Less Noise, More Control: Digital Minimalism with a Laptop Server
New year, new resolution: less screen time
This year I chose something simple—decreasing my screen time.
A lot of the time I spend in front of a screen isn’t intentional. I’ll boot up the computer or pick up the phone to do one thing, and then get pulled into infinite scrolling feeds, recommendations, and algorithms. Willpower helps, but I’d rather do something more reliable:
Design a digital environment that isn’t constantly trying to steal my attention.

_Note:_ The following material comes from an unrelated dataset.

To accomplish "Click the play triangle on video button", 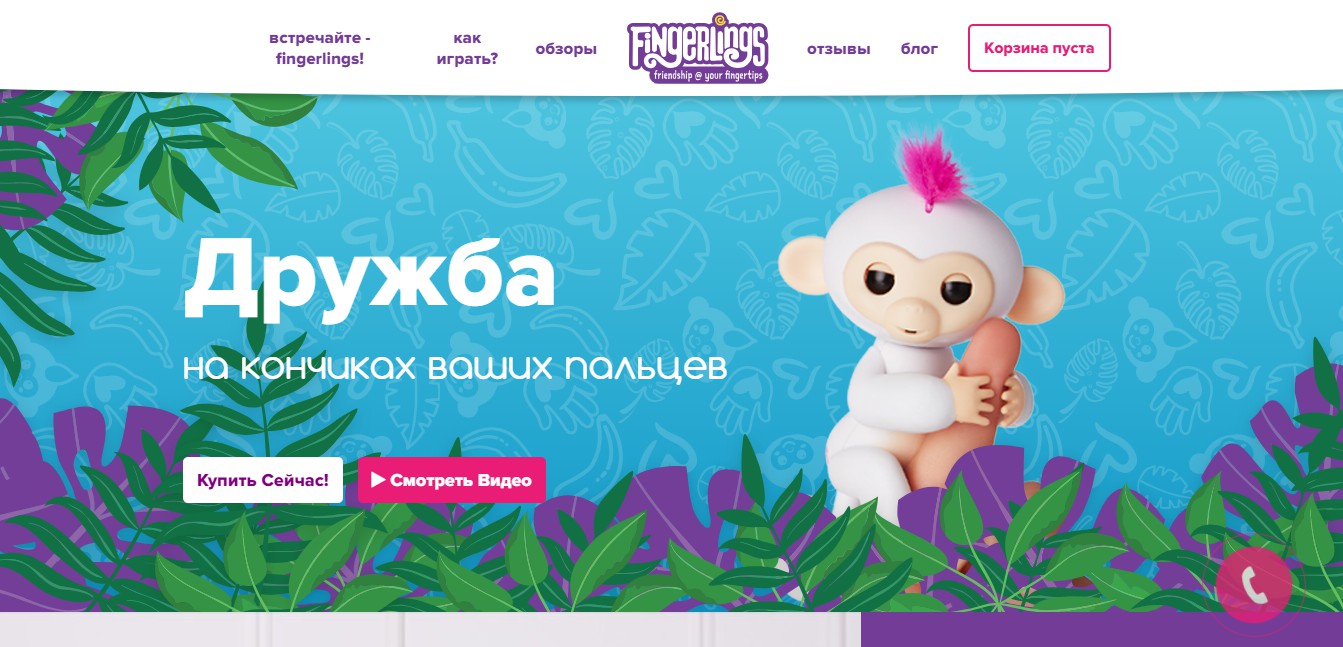I will click(378, 480).
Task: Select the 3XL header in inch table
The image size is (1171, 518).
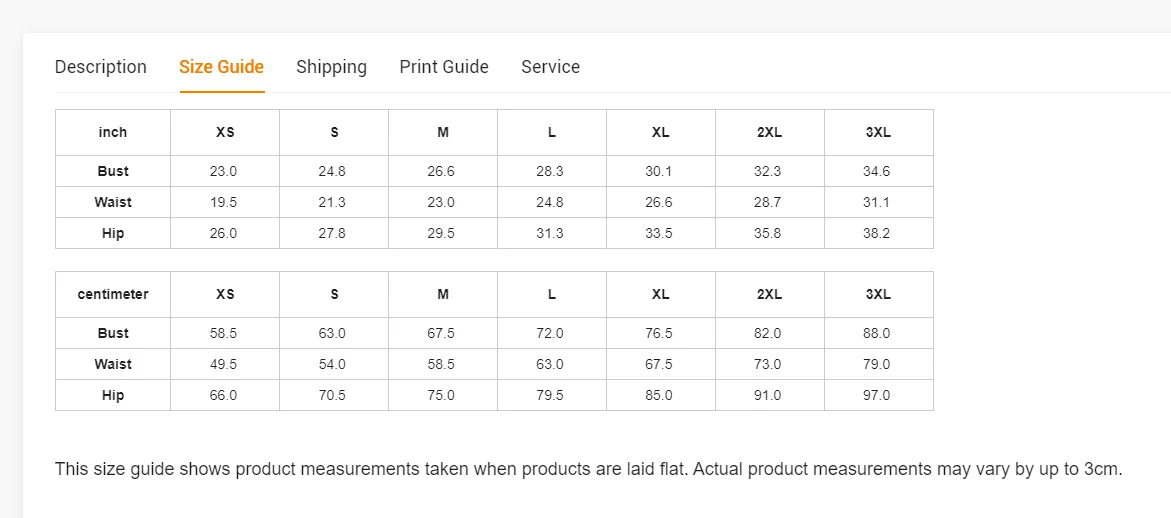Action: (879, 133)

That’s where the star of this project comes in: self-hosting. Self-hosting feels like a way to keep the great media that’s out there while avoiding ads and algorithms.
What I’m building
I’ve identified a few services I’d like to run at home:
- Jellyfin — a personal media library
- audiobookshelf — audiobooks and podcasts
- Immich — photo backups
- yt-dlp — a curated “YouTube shelf”
YouTube, but without getting sucked in
There are a lot of creators I genuinely enjoy on YouTube, but I’ll often get pulled into recommendations even when I start with a specific video in mind. A tool called yt-dlp should let me download videos from the channels I choose so I can watch exactly what I want—without falling into the algorithm rabbit hole.
The hardware: an old laptop server
To get things rolling, I’m using an old laptop as a server. It’s not optimal, but it’s quiet, low-power, and good enough to learn on. Plus, reusing what I already have feels nicely aligned with the whole “reduce the noise” theme.
I did a minimal install of Debian for the OS and plan on keeping everything local for now.
Next steps
This post is the why. The next posts are the how—I’m going to build this in small, readable chunks so each step stays simple (and so I don’t turn the project into a never-ending tinkering rabbit hole).
I don’t have every post locked in yet, but the rough plan looks like this:
- Give the old laptop a proper “server” setup (Debian basics, SSH,
/srv/media, power management) - Add a media library with Jellyfin
- Add audiobooks + podcasts with audiobookshelf
- Add photo backup with Immich
- Tame YouTube with a curated download workflow (yt-dlp, automation, and organization)
If this goes the way I’m hoping, the end result will be pretty simple: a calmer digital “home base” that makes it easier to choose what I want to watch, listen to, and keep—without the internet choosing for me.